Hey traveler, I have that book. It is pretty good, but I have seen better astronomy texts. For anyone who is interested enough to buy a college astronomy text I recommend any of the ones written by William Kaufman. They turn up at used bookstores at good prices. The Chaisson/MacMillan book has a lot of errors in the graphs. I’ve used it the last two semesters in my college astronomy classes, and while it is a good textbook the Kaufmann books are much better.
I tried reading The Planets by Dava Sobel, but after wading through the chapter on Jupiter I put it back on the bookshelf. I had recommended this book to a few people after skimming through it, but after spending more time with the book I found a few fact errors in the early chapters, and the Jupiter chapter went completely off the deep end talking about Galileo’s astrological charts and how they could have predicted greatness for him. Then Sobel got even deeper by discussing the astrological implications of the date of the Galileo probe launch. I apologize to anyone who wasted money on that book due to my recommendation.
I just finished reading How I Killed Pluto and Why it Had it Coming by Mike Brown. An excellent read, and very informative on how his team discovered Eris and why the decision to demote Pluto was correct.

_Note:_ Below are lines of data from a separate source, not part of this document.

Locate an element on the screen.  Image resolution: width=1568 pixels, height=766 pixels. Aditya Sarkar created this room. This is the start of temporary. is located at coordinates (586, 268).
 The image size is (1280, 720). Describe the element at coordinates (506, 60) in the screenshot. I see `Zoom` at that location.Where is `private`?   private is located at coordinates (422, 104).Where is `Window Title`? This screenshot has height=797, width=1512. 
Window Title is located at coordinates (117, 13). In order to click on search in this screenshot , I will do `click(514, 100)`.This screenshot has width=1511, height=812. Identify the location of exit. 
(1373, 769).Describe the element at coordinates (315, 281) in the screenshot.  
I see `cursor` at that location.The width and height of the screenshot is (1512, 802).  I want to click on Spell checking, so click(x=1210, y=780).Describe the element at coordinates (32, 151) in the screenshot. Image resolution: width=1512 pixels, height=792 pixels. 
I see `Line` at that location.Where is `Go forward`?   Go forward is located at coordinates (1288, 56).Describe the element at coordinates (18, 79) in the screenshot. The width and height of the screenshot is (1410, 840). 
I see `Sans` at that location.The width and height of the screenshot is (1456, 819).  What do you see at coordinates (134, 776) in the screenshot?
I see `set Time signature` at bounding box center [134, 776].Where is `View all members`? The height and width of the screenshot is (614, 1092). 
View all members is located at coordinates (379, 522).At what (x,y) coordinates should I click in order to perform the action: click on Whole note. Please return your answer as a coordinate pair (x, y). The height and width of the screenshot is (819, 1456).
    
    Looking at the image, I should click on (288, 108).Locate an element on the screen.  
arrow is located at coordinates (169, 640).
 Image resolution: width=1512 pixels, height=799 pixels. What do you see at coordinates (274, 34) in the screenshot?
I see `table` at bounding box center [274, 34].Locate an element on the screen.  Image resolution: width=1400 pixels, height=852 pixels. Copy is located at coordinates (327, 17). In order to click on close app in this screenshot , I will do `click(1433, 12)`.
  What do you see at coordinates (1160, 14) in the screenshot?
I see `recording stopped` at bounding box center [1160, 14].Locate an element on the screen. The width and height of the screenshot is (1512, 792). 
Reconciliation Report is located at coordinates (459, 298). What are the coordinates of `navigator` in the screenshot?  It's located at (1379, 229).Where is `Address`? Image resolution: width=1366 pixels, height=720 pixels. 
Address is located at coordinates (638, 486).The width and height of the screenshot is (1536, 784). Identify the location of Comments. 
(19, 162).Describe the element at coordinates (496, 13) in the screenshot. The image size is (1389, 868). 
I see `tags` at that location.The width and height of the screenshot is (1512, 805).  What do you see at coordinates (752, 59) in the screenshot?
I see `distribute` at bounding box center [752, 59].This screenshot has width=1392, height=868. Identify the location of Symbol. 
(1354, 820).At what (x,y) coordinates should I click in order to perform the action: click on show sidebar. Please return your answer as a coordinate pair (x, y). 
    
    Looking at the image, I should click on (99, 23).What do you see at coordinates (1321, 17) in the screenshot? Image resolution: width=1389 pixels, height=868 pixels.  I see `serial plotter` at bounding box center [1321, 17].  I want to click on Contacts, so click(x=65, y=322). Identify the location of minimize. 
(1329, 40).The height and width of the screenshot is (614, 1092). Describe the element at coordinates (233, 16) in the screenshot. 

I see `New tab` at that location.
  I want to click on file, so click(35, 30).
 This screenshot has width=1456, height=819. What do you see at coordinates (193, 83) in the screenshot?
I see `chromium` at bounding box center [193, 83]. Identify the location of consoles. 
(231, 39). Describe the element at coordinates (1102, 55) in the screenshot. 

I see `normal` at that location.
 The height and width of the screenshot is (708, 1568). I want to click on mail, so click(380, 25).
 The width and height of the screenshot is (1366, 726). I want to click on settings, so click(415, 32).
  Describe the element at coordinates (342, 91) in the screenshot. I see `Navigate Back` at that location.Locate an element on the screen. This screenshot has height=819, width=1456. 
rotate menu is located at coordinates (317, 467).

Thanks Darron! Are the errors in the 7th edition???
Yeah, I have the seventh edition. Our professor and I spotted one error in the chapter on solar system debris. There is a graphic that shows dinosaur killing meteorites hitting Earth every 10 million years. We know they don’t strike that often.
You mean this guy’s advocating we make yet more kids?
I still haven’t read the book but I just came across an article by Caplan that might (might! ) answer your question. Have a look at it. I think it’s worth the read:
[...]
Could rising population be a cause of rising prosperity?
Yes. Economists’ central discovery about economic growth is that new ideas are more important than labor or capital.[7] The main reason we’re richer than we used to be is that we know more than we used to know. We know how one man can grow food for hundreds. We know how to build flying machines. We know how to build iPhones. Best of all: Once one person discovers a new idea, billions can cheaply adopt it.
[...]
This is, as usual, not the place to continue the discussion and I will open a new tread on the topic once I get to Caplan’s book. But in the meantime, CC, organize your thoughts and get ready…
I took a break from Supersense (because a book I wanted to read more was available at the library ) and I’m now reading Packing for Mars by Mary Roach. It’s a fun and interesting read. However, it’s definitely put me off of ever wanting to go into space.
Funny - PBK is reading Packing for Mars this month on their “FaceBookClub” - I haven’t picked it up yet but may do, as Stiff was a surprisingly great read.
I started biography Pierre-Simon Laplace, 1749-1827: A Life in Exact Science by Charles Coulston Gillispie, Robert Fox, Ivor Grattan-Guinness. It caught my eye, and it was originally published as a part of the Dictionary of Scientific Biography - Vol 15, a more expensive copy. It looks like the authors are capable of handling Laplace’s works (math, physics, in French) well. Looks like a good one, if you appreciate Laplace’s works.